Zwar löste die Nachricht aus Brüssel auf ukrainischen Strassen kaum Euphorie aus, dafür ist die militärisch-politische Lage in dem kriegsversehrten Land viel zu ernst. Doch wer mit Freund:innen und Bekannten in Kyjiw, Charkiw oder Lwiw spricht, wer dieser Tage die gestirnten blau-gelben Flaggen in Chişinău oder Tbilisi wehen sieht, kann die Anziehungskraft erahnen, die das bürokratische Gebilde namens EU auf jene ausübt, für die die Privilegien einer Mitgliedschaft nicht selbstverständlich sind.

Ganz anders die Stimmung in Bern, wo letzten Freitag drei Bundesrät:innen samt ihrem Entwurf für die Verhandlungen mit der EU vor die Presse traten: Von Euphorie oder wenigstens einer positiven Grundstimmung ist nichts zu spüren. Immerhin sprechen sich laut einer aktuellen Studie der Wirtschaftsverbände mehr Schweizer:innen für den bilateralen Weg aus als auch schon; eine Verheissung ist Europa hierzulande aber längst nicht mehr – dazu waren dreissig Jahre Anti-EU-Propaganda von rechts in den Köpfen zu wirkmächtig. Und auch die im Kern berechtigte linke Kritik an der neoliberalen Struktur hat Spuren hinterlassen. So etwas wie Leidenschaft für das Projekt, wie sie im östlichen Teil des Kontinents vielerorts zu spüren ist? Fehlanzeige.

Zwar ist mit dem bundesrätlichen Verhandlungsplan eine Einigung mit Brüssel tatsächlich ein Stück näher gerückt. Wahr bleibt allerdings auch: Was hierzulande seit dem dramatisch knappen EWR-Nein von 1992 fehlt, ist die europapolitische Vision. Dabei wäre eine Vorstellung davon, welchen Platz die Schweiz inmitten ihrer Nachbarn einnehmen will, heute dringlicher denn je: Mit Russlands Krieg gegen die Ukraine ist schliesslich, darauf hat der britische Historiker Timothy Garton Ash zuletzt hingewiesen, auch jene Ära endgültig zu Ende gegangen, die mit dem Fall der Berliner Mauer im November 1989 begann. «Wir befinden uns in den Anfangsjahren einer neuen Epoche, deren Namen und Charakter wir noch nicht kennen», schreibt er im «Guardian». In welche Richtung es geht, dafür werden gerade die Weichen gestellt.

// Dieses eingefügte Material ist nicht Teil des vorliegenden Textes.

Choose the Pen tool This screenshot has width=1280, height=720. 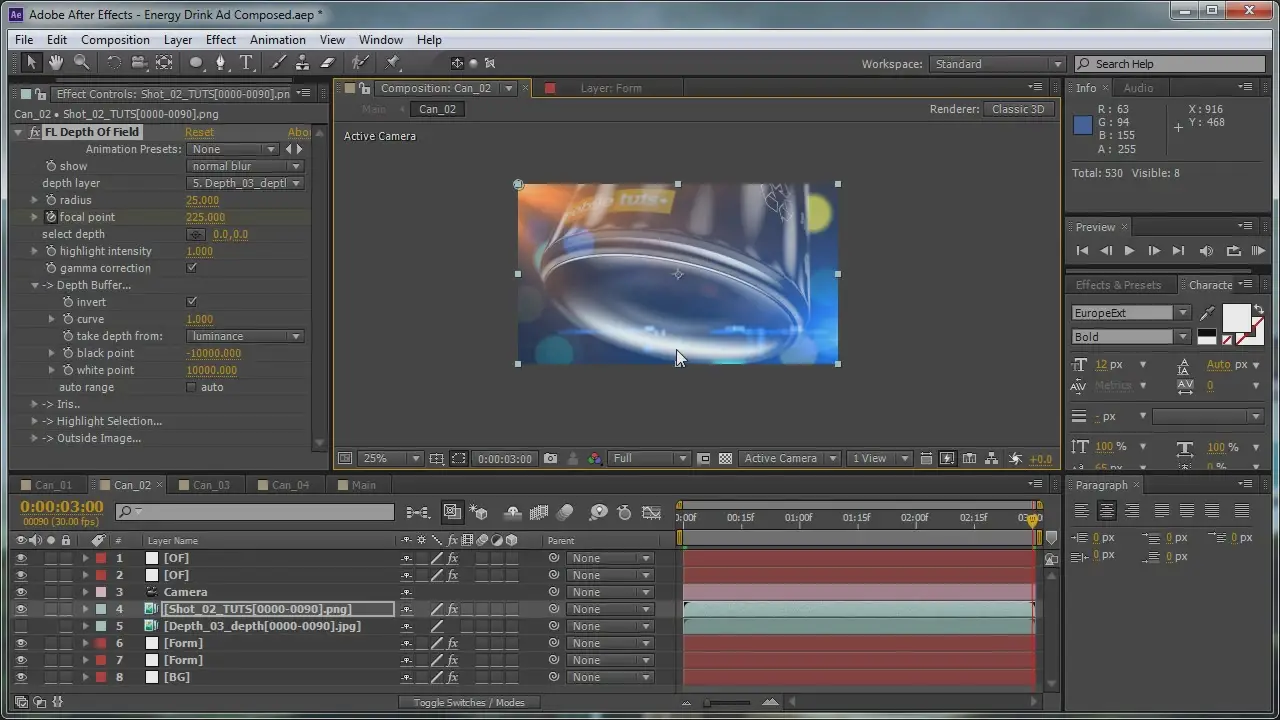coord(221,63)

Kommenden Juni wählen die EU-Bürger:innen ein neues Parlament – und entscheiden, ob die extreme Rechte in Brüssel zur führenden Kraft aufsteigt oder ob sich der Vormarsch von Schreckgestalten wie Geert Wilders, Björn Höcke und Herbert Kickl aufhalten lässt. Im Raum steht dabei auch eine weitaus grössere Frage: Was für ein Gebilde will die Union inskünftig sein: ein Europa der Solidarität, gerade auch an seinen Aussengrenzen, oder eines der Nationalismen? Die Diskussionen darüber wären ein passender Moment, um auch hierzulande eine entsprechende Vision zu entwickeln.